Late 1930s Fageol Ice Cream Delivery Truck: The Future First Peterbilt – A 100 year Lineage

Fageol is an endlessly fascinating company. The company was founded by Rollie, William, Frank and Claude Fageol in 1916 to manufacture trucks, tractors, and automobiles in Oakland, CA. The Fageol brothers were unusually creative, and the result was an endless string of unusual designs. The first bus ever designed from scratch and not just a body on a truck chassis was their Safety Bus from 1921. We covered it here in a post on their double decker bus.

The Fageol Brothers left the company in 1927 to focus on just buses, with their unique Twin Coach buses and a very early articulated bus. Even without them, Fageol trucks continued to make innovative and unusual trucks, such as the somewhat bizarre Super Freighter. But they also developed a line of more conventional but very handsome heavy duty trucks, typified in this one from the late 1930s. Fageol went into receivership in the depths of the Depression, and in 1939 it finally found a buyer, lumberman T.A. Peterman, who needed a source of custom-designed trucks for that application. The truck line was of course called Peterbilt, and is still going strong, as part of PACCAR, the only wholly American-owned big truck company (VW owns a big chunk of Navistar).

Isn’t this a gorgeous truck? How about another, and an early Peterbilt?

Here’s another one, hauling gasoline, it would seem. I can’t do an in-depth post right now, but Fageol was very innovative in their power units too, and by this time, they were using mostly Cummins or Waukesha diesels. Diesels were still extremely uncommon in the eastern half of the country at this time, and would be yet so for quite some time. But out West, where the distances were great, the trucks big, and the thinking tended to be more innovative, diesels were adopted quite early on, and in part it explains the large and tall hoods on these, as these early diesels were huge compared to the gas engines.

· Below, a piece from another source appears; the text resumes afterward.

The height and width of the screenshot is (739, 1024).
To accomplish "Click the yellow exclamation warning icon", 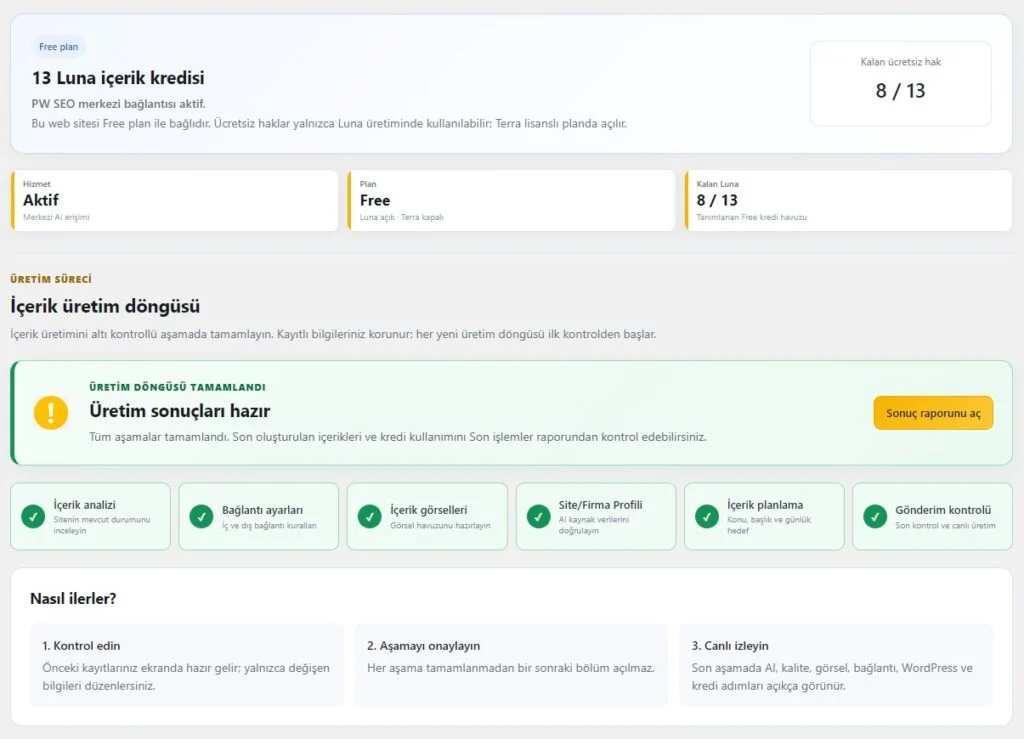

Gong back a few years, here’s a big Fageol truck and trailer from the 1920s, an early Consolidated Freight Lines, no less. That company would go on to design and build their own trucks, the Freightliner, which became the biggest competitor to Peterbilt and Kenworth, and is today the biggest of the HD truck manufacturers (owned by Daimler).

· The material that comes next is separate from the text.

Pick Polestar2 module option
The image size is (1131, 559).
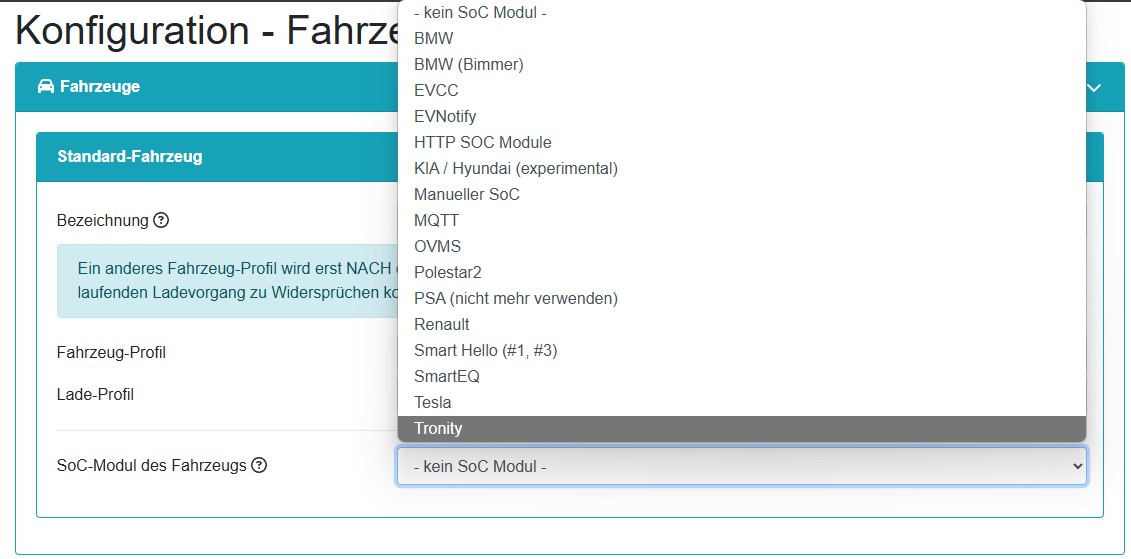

Here’s a Peterbilt from the 1940s. These West Coast trucks are very important historically, as their influence become enormous as length limitations were increasingly lifted in the East, and Peterbilt and Kenworth started selling their trucks there. These two most of all became iconic as the big American conventional (with hood) truck, and influenced the rest of the industry enormously.

And Peterbilt will still build a Model 389 for you today, a direct descendant of the big Fageol trucks of the late ’20s and ’30s.  Has any other vehicle been built with such a direct lineage of some 100 years?